About 6 weeks ago, as JR and I were pulling out of our driveway to head to work, I noticed that the neighbors had dragged a ragged old bench to the street as trash. The wood was silvered and cracked; the front-most bench slat was broken in two and had been duct-taped together at least two years ago and had finally given way. At one time, the whole thing had been painted a cream color, wood and all, over all the nuts and bolts and everything.

We'd been watching a lot of HGTV and Antiques Roadshow, and I saw through all that to the bench it had been. I'd already busted my ankle at that time, so I asked JR to get it and put it in the garage. He thought it was a hunk of junk and didn't want it. He didn't even want to refinish it. We settled on him dragging it up into our driveway - he was hoping someone would come by during the day and haul it off to the dump, I think.

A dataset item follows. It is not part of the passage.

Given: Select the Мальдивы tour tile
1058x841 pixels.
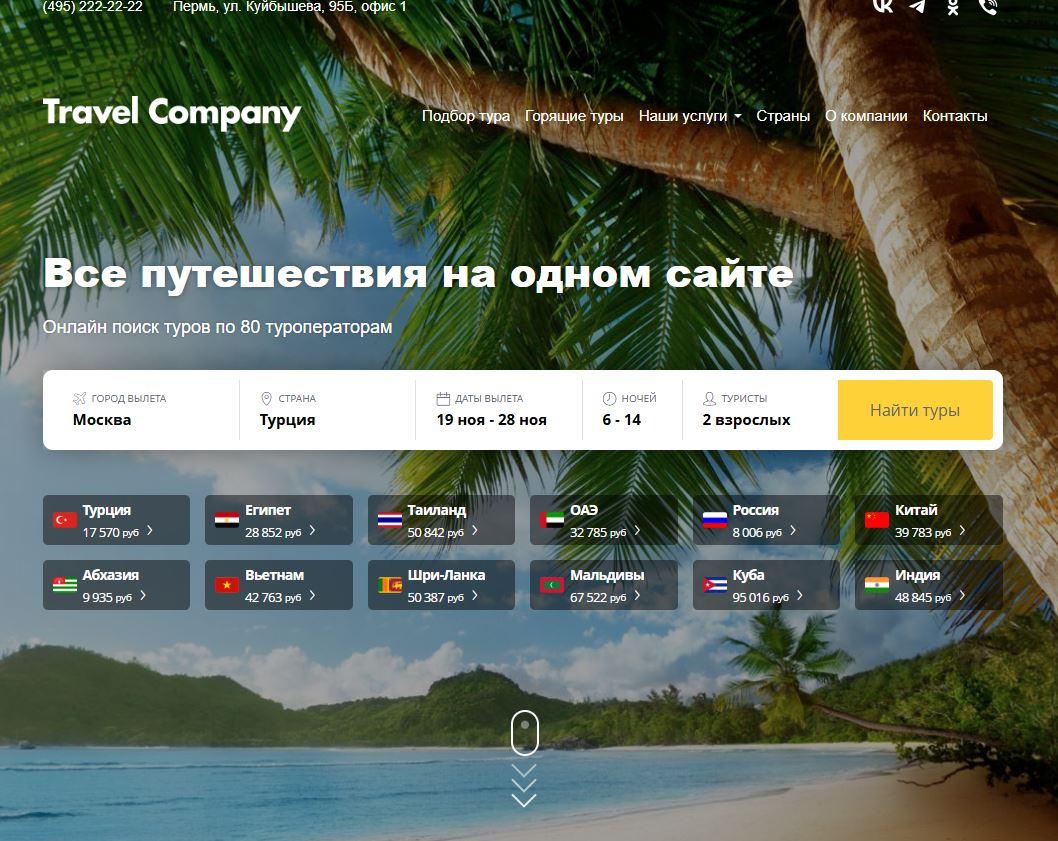Looking at the screenshot, I should [x=603, y=585].
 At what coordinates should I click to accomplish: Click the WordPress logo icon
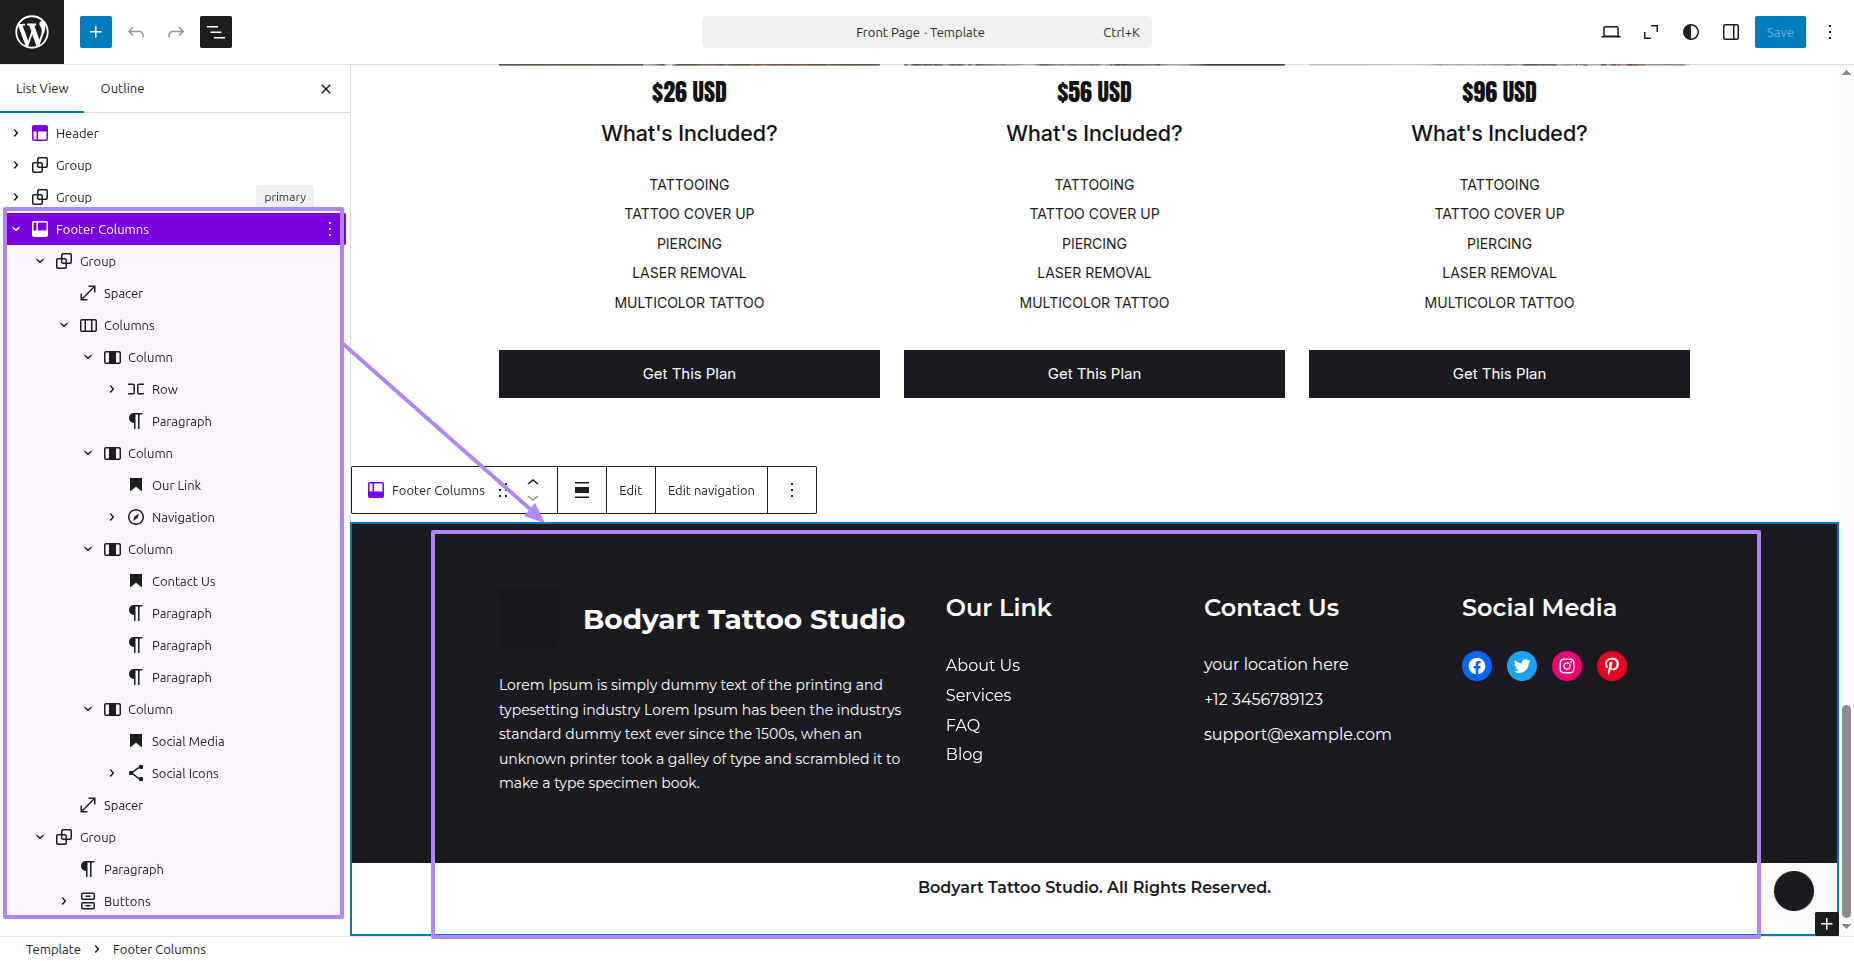(32, 32)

When we got home, it was still there, and he still thought it was a rusty, falling apart piece of crap, ugly as hell. And he didn't want another project. I told him that it would be MY project. I would do all the work. He wouldn't have to do a thing. He begrudgingly took it into the garage.

our bench project, before

That weekend, Labor Day weekend, we went to Tahoe and then he had the week off as vacation time between leaving his old job and starting the new one. Apparently, with me bedridden, he'd taken a closer look at it, and not only did he no longer think it was a bad idea; he actually asked if it would be OK if he worked on it while I was at work.

I almost blew a gasket! NO!!! This is MY project! You didn't even want to drag the damn thing into our garage, and now you want to do it without me?!?! HELL NO! He said he could just go buy the wood and the stain and the paint and the stripper and the... Absolutely not! It was MY project, and I wanted to do all that stuff!

Since I could tell that he had finally seen the possibility in it, I decided we could refinish it together. So as soon as I could get around, we went and bought supplies. Originally, we were just going to buy some wood, stain it, and paint the cast iron frame a fabulous color, like red. After talking to some random lady in Home Depot who knew everything about wood, we decided to use redwood for the slats, Varathane them instead of staining them, and chose a charcoal silver hammered metal Rust-oleum for the frame.

Slowly but surely we've been hammering away at it on the weekends: cutting the redwood to the right size, sanding it all to rounded edges, drilling the holes for bolting the wood to the frame, stripping the paint off the iron. Stripping the paint was a killer. Going back through the layers, it had been painted cream, cream, brown, blue, hunter green, satin black, and primer red. And by primer red, I mean IMPOSSIBLE TO REMOVE red. We tried Stripper in a Can (America's #1 Stripper Brand!), industrial stripper (which burned JR badly), drills with paint-remover attachments, and we were still left with stubborn green, red and black paint in too many places. We finally had to resort to chipping the rest off with a chisel and an awl for the nooks and crannies.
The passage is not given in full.